I vaguely remember some of the details of that gathering--dimly I can
see a hundred people--no, perhaps fifty--shadowy figures sitting at tables
feeding, ghosts now to me, and nameless forevermore. I don't know who
they were, but I can very distinctly see, seated at the grand table and
facing the rest of us, Mr. Emerson, supernaturally grave, unsmiling; Mr.

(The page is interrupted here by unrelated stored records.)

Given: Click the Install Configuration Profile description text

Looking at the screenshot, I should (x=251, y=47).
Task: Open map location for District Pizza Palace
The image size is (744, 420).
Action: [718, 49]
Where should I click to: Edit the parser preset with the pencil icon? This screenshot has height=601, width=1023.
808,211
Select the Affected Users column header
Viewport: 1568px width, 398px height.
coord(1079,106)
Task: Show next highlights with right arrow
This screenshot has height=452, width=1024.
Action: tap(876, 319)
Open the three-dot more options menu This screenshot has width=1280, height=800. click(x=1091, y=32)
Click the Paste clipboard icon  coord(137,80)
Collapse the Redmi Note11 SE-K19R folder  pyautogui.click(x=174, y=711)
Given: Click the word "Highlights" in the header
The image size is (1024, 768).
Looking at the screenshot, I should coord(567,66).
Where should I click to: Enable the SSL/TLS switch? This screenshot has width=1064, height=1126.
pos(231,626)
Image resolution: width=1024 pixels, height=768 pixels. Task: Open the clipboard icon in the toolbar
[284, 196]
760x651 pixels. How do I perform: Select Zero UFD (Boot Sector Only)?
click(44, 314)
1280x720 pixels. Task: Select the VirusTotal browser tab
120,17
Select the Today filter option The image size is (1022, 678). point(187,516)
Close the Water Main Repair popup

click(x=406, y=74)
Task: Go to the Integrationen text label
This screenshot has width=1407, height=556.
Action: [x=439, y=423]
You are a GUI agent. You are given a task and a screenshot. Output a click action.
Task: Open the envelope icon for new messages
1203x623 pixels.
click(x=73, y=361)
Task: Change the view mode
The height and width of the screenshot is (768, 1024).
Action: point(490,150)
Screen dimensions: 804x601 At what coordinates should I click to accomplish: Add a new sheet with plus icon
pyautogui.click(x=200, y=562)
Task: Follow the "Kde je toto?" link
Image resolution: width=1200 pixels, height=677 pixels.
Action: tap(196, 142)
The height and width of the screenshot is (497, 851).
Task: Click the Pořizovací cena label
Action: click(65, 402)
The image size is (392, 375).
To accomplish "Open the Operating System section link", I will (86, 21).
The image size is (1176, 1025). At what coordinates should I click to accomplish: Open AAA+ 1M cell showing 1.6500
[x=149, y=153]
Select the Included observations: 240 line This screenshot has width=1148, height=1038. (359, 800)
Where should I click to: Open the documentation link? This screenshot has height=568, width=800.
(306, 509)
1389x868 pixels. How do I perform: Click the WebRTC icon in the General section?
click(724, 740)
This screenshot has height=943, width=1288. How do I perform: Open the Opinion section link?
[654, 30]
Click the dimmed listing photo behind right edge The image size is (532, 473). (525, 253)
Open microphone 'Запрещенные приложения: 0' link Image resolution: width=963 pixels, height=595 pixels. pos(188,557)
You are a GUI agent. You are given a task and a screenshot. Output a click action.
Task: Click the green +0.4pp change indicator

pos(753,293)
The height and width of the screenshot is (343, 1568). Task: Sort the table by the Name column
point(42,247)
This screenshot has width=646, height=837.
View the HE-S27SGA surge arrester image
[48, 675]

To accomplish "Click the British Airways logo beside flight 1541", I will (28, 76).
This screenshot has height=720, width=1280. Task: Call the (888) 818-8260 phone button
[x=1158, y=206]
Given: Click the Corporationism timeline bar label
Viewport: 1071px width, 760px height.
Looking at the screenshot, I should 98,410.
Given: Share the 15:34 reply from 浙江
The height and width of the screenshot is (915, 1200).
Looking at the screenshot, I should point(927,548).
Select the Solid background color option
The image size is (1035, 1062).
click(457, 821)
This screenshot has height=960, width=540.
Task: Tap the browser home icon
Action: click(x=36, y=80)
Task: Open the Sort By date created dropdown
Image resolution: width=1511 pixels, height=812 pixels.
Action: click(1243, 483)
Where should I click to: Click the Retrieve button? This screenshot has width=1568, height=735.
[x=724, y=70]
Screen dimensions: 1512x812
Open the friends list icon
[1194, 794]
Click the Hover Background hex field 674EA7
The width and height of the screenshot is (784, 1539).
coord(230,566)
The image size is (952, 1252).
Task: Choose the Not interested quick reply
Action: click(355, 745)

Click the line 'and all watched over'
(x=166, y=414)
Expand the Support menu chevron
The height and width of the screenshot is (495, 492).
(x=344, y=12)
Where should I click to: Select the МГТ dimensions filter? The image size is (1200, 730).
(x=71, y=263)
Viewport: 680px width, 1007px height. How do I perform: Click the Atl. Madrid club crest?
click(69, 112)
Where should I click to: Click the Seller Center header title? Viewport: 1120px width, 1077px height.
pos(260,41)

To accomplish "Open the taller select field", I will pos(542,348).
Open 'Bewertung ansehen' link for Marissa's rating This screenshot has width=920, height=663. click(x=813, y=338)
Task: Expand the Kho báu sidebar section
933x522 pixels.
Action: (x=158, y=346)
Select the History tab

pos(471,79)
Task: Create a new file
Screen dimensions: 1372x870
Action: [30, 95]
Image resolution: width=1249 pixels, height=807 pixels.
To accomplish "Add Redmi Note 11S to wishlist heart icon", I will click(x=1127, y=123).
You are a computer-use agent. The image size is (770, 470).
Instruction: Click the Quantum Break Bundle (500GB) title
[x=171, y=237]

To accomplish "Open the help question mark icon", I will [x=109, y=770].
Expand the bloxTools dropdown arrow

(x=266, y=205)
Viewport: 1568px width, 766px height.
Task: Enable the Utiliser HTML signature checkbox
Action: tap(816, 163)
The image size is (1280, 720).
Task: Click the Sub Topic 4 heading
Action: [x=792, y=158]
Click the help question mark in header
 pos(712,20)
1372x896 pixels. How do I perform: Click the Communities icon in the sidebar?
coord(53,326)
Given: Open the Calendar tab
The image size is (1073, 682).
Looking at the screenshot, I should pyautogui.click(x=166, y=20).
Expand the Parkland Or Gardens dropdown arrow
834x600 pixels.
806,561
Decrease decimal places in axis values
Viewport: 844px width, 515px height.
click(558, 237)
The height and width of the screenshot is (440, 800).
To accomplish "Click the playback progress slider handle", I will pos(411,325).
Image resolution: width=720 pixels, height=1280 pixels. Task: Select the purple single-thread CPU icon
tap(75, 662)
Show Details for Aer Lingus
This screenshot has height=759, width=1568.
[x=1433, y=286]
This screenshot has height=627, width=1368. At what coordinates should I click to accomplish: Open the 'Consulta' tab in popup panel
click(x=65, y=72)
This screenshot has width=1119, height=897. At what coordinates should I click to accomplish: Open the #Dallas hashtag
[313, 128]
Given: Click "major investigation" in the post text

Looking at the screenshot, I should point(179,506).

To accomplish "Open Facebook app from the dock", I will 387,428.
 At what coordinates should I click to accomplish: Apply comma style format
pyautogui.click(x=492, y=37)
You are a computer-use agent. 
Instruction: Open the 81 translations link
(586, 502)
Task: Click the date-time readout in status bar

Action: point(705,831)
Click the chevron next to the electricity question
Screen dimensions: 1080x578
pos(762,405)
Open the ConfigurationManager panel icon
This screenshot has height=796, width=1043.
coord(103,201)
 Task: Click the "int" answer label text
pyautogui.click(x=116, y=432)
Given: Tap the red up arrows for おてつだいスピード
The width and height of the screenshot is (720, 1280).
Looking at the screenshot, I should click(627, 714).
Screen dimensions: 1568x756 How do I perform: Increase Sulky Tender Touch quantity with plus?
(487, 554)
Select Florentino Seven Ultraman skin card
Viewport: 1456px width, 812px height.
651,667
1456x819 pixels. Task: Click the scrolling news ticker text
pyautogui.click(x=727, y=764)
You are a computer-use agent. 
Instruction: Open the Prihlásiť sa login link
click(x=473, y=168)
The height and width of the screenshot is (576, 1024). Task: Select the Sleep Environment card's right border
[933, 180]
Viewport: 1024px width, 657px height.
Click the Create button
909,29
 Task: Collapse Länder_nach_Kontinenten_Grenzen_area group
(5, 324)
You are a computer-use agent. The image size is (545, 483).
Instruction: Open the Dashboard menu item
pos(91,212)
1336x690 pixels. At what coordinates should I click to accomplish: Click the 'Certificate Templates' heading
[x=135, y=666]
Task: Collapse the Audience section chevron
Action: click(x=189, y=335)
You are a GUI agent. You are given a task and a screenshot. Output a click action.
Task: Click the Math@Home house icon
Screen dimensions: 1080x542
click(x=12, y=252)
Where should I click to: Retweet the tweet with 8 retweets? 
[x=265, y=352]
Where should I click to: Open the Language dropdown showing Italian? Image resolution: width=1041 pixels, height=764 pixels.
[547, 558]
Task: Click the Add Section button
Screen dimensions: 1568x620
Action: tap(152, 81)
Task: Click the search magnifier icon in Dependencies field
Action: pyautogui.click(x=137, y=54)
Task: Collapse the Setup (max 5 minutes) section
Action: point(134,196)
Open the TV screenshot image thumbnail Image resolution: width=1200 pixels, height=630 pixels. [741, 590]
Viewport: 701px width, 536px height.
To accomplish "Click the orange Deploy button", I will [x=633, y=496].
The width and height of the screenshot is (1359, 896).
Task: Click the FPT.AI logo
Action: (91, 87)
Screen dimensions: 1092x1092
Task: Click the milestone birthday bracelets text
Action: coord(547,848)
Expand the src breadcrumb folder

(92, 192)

Whittier, grave, lovely, his beautiful spirit shining out of his face;
Mr. Longfellow, with his silken white hair and his benignant face;
Dr. Oliver Wendell Holmes, flashing smiles and affection and all
good-fellowship everywhere like a rose-diamond whose facets are being
turned toward the light first one way and then another--a charming man,
and always fascinating, whether he was talking or whether he was sitting
still (what he would call still, but what would be more or less motion
to other people). I can see those figures with entire distinctness
across this abyss of time.
One other feature is clear--Willie Winter (for these past thousand years
dramatic editor of the New York Tribune, and still occupying that high
post in his old age) was there. He was much younger then than he is now,
and he showed 'it. It was always a pleasure to me to see Willie Winter
at a banquet. During a matter of twenty years I was seldom at a banquet
where Willie Winter was not also present, and where he did not read a
charming poem written for the occasion. He did it this time, and it was
up to standard: dainty, happy, choicely phrased, and as good to listen
to as music, and sounding exactly as if it was pouring unprepared out of
heart and brain.
Now at that point ends all that was pleasurable about that notable
celebration of Mr. Whittier's seventieth birthday--because I got up at
that point and followed Winter, with what I have no doubt I supposed
would be the gem of the evening--the gay oration above quoted from the
Boston paper. I had written it all out the day before and had
perfectly memorized it, and I stood up there at my genial and happy and
self-satisfied ease, and began to deliver it.